図2図1の従来技術による例示的なプロセスの付加ステップを模式的に示す。
図3】本発明の例示的な実施形態のステップを模式的に示す。
図4図3の例示的な実施形態の付加ステップを模式的に示す。
図5A】本発明のドラム型実施形態に従って、付加製造によって印刷版を作製するための例示的なシステムを示す。
図5B】本発明のフラットベッド型実施形態に従って、付加製造によって印刷版を作製するための例示的なシステムを示す。
図5C】ガントリ上のキャリッジのX方向並進及び-X方向並進の間に堆積及び硬化を可能にする、フラットベッド型実施形態で使用可能な第1のキャリッジ構成を示す。
図5D】ガントリ上のキャリッジのX方向並進及び-X方向並進の間に堆積及び硬化を可能にする、フラットベッド型実施形態で使用可能な第2のキャリッジ構成を示す。
図6】本発明の別実施形態に従って、付加製造によって印刷版を作製するための別の例示的なシステムを示す。
図7】未硬化のポリマーを除去して、ポリマー堆積の最終ステップ後にデタック処理するための例示的なシステムを示す。
図8】例示的なマルチプリントヘッド・フラットベッド型実施形態を示す。
図9】本発明の一実施形態によるプロセスで作製された例示的なn層構造を示す。
図10】ポリマー堆積の最終ステップ後に未硬化のポリマーを除去するための別の例示的なシステムを示す。
【発明を実施するための形態】
【0012】
図1に示すように、付加製造技術を用いて印刷版を作製するための一般的なプロセスは、ステップA1で、インクジェット・プリントヘッド14を用いてポリエステルなどの基体シート12上に感光性ポリマー10の第1層を所望のパターンに印刷するステップと、その後、ステップB1で、例えば大面積UV-LEDヘッドなどの大面積紫外(UV)光源からの、感光性ポリマーを硬化させるのに適した波長の放射光を用いて、印刷後の感光性ポリマーの各層を硬化させるステップとを含む。図2に示すように、このプロセスが繰り返され、ステップA2及びB2で第2層が作製される。ステップA及びBは、全印刷層の全厚が所望の厚さになるまで、合計n回実行される。肩部を形成するために、後続の層の各々は先行する層よりも小さい領域を被覆する。従来技術のプロセスは、最終層が堆積され、硬化された時点で終了する。

• データ抜粋:
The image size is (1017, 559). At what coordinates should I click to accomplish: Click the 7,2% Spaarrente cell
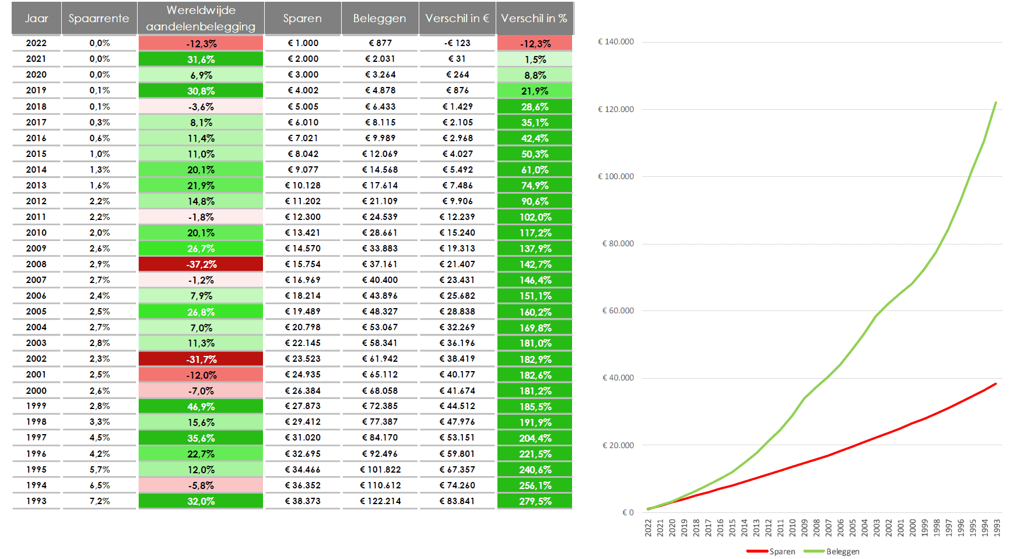point(99,501)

• 課題の説明:
付加製造による印刷版の作製を説明した本文について、最後の文に続く部分を書きなさい。

• 出力結果:
【0013】
図3に示すように、本明細書に記載する新規なプロセスでは、合計n個の印刷層の内で、層1~n-mは、個々の印刷ドットの支持肩部を形成するのに対し、上部m個の層又は複数の層(mは1又は2以上とすることができる)は、支持肩部の上部に印刷細部を形作る。1又は複数の上部m個の層の各々は、ステップA(n-m+1)~A(n)で堆積された後で、次の層を印刷する前に、UVレーザなどの小さな放射光スポットを用いて選択的に硬化され、この放射光は印刷版上の所望の画像に従って変調される。次に、図4に示すように、選択的硬化ステップの後、未硬化ポリマーは、ステップDで吸収性ウェブなどを用いて除去される。最後に、ステップEで、印刷版を「デタック処理する」ために(ここで除去される未硬化ポリマーが硬化ポリマーと接触していた界面におけるあらゆる粘着性又はタック性を取り除くために)、印刷版は、UV-C放射光を放出するような大面積LED-UV放射光を用いて硬化される。デタック処理用大面積光源は、層1~(n-m)の硬化に使用される大面積光源と異なる光源でも、同じ光源でもよい。
【0014】
図9に模式的に図示するように、4個のノズルを備えた単一のインクジェット・プリントヘッドを用いて、印刷は、層1に対して、次に層2、3、4、5、6に対して順番に、各印刷列1、2及び3を印刷するステップ(各列の堆積後に硬化ステップを伴う)を含み、図示のピラミッド構造をもたらす。n=6、m=2の場合、層1~4は大面積光源を用いて硬化され、層5及び6は小面積光源を用いて硬化される。層の総数nと詳細層の数mは、何らかの特定の数に限定されない。本明細書でさらに説明するように、複数のプリントヘッドを有する組立体により、プロセスの速度を上げる層堆積の別のシーケンスを可能にすることができる。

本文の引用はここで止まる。